Express each of the following lines as a string in a single JSON list, one string per line, omitting blank lines.

— BEGIN Material shown —

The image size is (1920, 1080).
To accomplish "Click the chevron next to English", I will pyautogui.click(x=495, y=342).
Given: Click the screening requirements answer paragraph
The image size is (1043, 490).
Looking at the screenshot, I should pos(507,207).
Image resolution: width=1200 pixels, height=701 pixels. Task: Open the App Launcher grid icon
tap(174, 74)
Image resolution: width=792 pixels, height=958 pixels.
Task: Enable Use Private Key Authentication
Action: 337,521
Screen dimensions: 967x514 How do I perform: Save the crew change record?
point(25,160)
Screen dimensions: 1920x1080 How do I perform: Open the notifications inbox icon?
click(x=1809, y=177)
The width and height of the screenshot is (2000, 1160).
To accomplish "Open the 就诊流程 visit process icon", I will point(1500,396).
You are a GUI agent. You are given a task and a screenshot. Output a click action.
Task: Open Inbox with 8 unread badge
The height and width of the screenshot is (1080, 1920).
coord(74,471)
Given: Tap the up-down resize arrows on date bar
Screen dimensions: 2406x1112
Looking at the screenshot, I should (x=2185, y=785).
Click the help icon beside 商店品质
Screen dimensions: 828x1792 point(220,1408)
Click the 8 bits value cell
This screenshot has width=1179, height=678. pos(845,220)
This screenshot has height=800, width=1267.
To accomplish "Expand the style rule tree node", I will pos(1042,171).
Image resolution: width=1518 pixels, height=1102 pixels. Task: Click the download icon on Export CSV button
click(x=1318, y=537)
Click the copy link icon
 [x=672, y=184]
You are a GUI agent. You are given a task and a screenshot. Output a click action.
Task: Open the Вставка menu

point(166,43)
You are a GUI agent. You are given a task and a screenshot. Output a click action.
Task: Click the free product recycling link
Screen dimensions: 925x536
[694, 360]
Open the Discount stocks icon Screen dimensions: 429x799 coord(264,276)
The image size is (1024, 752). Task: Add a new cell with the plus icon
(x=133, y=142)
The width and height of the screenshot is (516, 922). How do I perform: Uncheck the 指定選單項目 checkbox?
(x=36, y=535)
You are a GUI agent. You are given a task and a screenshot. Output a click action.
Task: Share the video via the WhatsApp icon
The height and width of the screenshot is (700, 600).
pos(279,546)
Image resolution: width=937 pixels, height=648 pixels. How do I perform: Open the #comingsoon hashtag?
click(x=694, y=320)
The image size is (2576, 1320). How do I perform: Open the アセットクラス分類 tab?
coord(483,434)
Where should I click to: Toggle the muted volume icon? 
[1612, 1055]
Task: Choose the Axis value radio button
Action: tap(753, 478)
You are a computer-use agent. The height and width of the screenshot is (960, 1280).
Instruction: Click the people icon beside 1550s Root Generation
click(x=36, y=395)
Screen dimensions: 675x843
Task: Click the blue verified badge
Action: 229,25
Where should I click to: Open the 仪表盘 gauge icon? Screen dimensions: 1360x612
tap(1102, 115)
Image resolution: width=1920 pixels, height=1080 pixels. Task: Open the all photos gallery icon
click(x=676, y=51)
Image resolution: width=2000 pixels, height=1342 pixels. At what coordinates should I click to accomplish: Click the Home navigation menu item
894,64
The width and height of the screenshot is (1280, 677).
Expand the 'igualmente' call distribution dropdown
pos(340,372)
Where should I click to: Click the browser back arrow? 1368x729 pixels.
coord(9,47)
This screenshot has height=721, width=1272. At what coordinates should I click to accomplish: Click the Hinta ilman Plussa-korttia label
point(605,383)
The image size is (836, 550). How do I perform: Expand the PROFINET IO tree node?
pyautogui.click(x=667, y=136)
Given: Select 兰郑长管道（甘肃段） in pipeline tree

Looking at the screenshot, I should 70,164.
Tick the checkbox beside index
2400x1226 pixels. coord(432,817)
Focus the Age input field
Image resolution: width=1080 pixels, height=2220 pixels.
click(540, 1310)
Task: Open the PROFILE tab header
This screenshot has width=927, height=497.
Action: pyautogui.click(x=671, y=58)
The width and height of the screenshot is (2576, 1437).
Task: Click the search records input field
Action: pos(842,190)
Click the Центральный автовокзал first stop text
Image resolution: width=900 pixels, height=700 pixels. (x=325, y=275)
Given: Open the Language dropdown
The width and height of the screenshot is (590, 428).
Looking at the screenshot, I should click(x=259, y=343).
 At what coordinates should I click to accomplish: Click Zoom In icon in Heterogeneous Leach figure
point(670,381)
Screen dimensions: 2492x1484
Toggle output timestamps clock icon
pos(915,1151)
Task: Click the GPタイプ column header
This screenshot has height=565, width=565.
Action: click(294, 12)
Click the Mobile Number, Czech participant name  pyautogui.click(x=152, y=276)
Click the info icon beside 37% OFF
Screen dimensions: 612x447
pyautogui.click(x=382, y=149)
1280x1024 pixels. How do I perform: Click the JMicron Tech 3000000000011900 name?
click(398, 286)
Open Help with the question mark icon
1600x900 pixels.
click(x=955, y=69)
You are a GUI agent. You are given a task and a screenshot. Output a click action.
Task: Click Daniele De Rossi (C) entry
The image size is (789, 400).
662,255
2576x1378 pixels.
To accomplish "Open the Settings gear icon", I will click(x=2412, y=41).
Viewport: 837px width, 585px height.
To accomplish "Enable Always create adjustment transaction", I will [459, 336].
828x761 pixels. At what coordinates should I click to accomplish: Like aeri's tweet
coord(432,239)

— END Material shown —

◆ Result
[
  "The image size is (1920, 1080).",
  "To accomplish \"Click the chevron next to English\", I will pyautogui.click(x=495, y=342).",
  "Given: Click the screening requirements answer paragraph",
  "The image size is (1043, 490).",
  "Looking at the screenshot, I should pos(507,207).",
  "Image resolution: width=1200 pixels, height=701 pixels. Task: Open the App Launcher grid icon",
  "tap(174, 74)",
  "Image resolution: width=792 pixels, height=958 pixels.",
  "Task: Enable Use Private Key Authentication",
  "Action: 337,521",
  "Screen dimensions: 967x514 How do I perform: Save the crew change record?",
  "point(25,160)",
  "Screen dimensions: 1920x1080 How do I perform: Open the notifications inbox icon?",
  "click(x=1809, y=177)",
  "The width and height of the screenshot is (2000, 1160).",
  "To accomplish \"Open the 就诊流程 visit process icon\", I will point(1500,396).",
  "You are a GUI agent. You are given a task and a screenshot. Output a click action.",
  "Task: Open Inbox with 8 unread badge",
  "The height and width of the screenshot is (1080, 1920).",
  "coord(74,471)",
  "Given: Tap the up-down resize arrows on date bar",
  "Screen dimensions: 2406x1112",
  "Looking at the screenshot, I should (x=2185, y=785).",
  "Click the help icon beside 商店品质",
  "Screen dimensions: 828x1792 point(220,1408)",
  "Click the 8 bits value cell",
  "This screenshot has width=1179, height=678. pos(845,220)",
  "This screenshot has height=800, width=1267.",
  "To accomplish \"Expand the style rule tree node\", I will pos(1042,171).",
  "Image resolution: width=1518 pixels, height=1102 pixels. Task: Click the download icon on Export CSV button",
  "click(x=1318, y=537)",
  "Click the copy link icon",
  " [x=672, y=184]",
  "You are a GUI agent. You are given a task and a screenshot. Output a click action.",
  "Task: Open the Вставка menu",
  "point(166,43)",
  "You are a GUI agent. You are given a task and a screenshot. Output a click action.",
  "Task: Click the free product recycling link",
  "Screen dimensions: 925x536",
  "[694, 360]",
  "Open the Discount stocks icon Screen dimensions: 429x799 coord(264,276)",
  "The image size is (1024, 752). Task: Add a new cell with the plus icon",
  "(x=133, y=142)",
  "The width and height of the screenshot is (516, 922). How do I perform: Uncheck the 指定選單項目 checkbox?",
  "(x=36, y=535)",
  "You are a GUI agent. You are given a task and a screenshot. Output a click action.",
  "Task: Share the video via the WhatsApp icon",
  "The height and width of the screenshot is (700, 600).",
  "pos(279,546)",
  "Image resolution: width=937 pixels, height=648 pixels. How do I perform: Open the #comingsoon hashtag?",
  "click(x=694, y=320)",
  "The image size is (2576, 1320). How do I perform: Open the アセットクラス分類 tab?",
  "coord(483,434)",
  "Where should I click to: Toggle the muted volume icon? ",
  "[1612, 1055]",
  "Task: Choose the Axis value radio button",
  "Action: tap(753, 478)",
  "You are a computer-use agent. The height and width of the screenshot is (960, 1280).",
  "Instruction: Click the people icon beside 1550s Root Generation",
  "click(x=36, y=395)",
  "Screen dimensions: 675x843",
  "Task: Click the blue verified badge",
  "Action: 229,25",
  "Where should I click to: Open the 仪表盘 gauge icon? Screen dimensions: 1360x612",
  "tap(1102, 115)",
  "Image resolution: width=1920 pixels, height=1080 pixels. Task: Open the all photos gallery icon",
  "click(x=676, y=51)",
  "Image resolution: width=2000 pixels, height=1342 pixels. At what coordinates should I click to accomplish: Click the Home navigation menu item",
  "894,64",
  "The width and height of the screenshot is (1280, 677).",
  "Expand the 'igualmente' call distribution dropdown",
  "pos(340,372)",
  "Where should I click to: Click the browser back arrow? 1368x729 pixels.",
  "coord(9,47)",
  "This screenshot has height=721, width=1272. At what coordinates should I click to accomplish: Click the Hinta ilman Plussa-korttia label",
  "point(605,383)",
  "The image size is (836, 550). How do I perform: Expand the PROFINET IO tree node?",
  "pyautogui.click(x=667, y=136)",
  "Given: Select 兰郑长管道（甘肃段） in pipeline tree",
  "Looking at the screenshot, I should 70,164.",
  "Tick the checkbox beside index",
  "2400x1226 pixels. coord(432,817)",
  "Focus the Age input field",
  "Image resolution: width=1080 pixels, height=2220 pixels.",
  "click(540, 1310)",
  "Task: Open the PROFILE tab header",
  "This screenshot has width=927, height=497.",
  "Action: pyautogui.click(x=671, y=58)",
  "The width and height of the screenshot is (2576, 1437).",
  "Task: Click the search records input field",
  "Action: pos(842,190)",
  "Click the Центральный автовокзал first stop text",
  "Image resolution: width=900 pixels, height=700 pixels. (x=325, y=275)",
  "Given: Open the Language dropdown",
  "The width and height of the screenshot is (590, 428).",
  "Looking at the screenshot, I should click(x=259, y=343).",
  " At what coordinates should I click to accomplish: Click Zoom In icon in Heterogeneous Leach figure",
  "point(670,381)",
  "Screen dimensions: 2492x1484",
  "Toggle output timestamps clock icon",
  "pos(915,1151)",
  "Task: Click the GPタイプ column header",
  "This screenshot has height=565, width=565.",
  "Action: click(294, 12)",
  "Click the Mobile Number, Czech participant name  pyautogui.click(x=152, y=276)",
  "Click the info icon beside 37% OFF",
  "Screen dimensions: 612x447",
  "pyautogui.click(x=382, y=149)",
  "1280x1024 pixels. How do I perform: Click the JMicron Tech 3000000000011900 name?",
  "click(398, 286)",
  "Open Help with the question mark icon",
  "1600x900 pixels.",
  "click(x=955, y=69)",
  "You are a GUI agent. You are given a task and a screenshot. Output a click action.",
  "Task: Click Daniele De Rossi (C) entry",
  "The image size is (789, 400).",
  "662,255",
  "2576x1378 pixels.",
  "To accomplish \"Open the Settings gear icon\", I will click(x=2412, y=41).",
  "Viewport: 837px width, 585px height.",
  "To accomplish \"Enable Always create adjustment transaction\", I will [459, 336].",
  "828x761 pixels. At what coordinates should I click to accomplish: Like aeri's tweet",
  "coord(432,239)"
]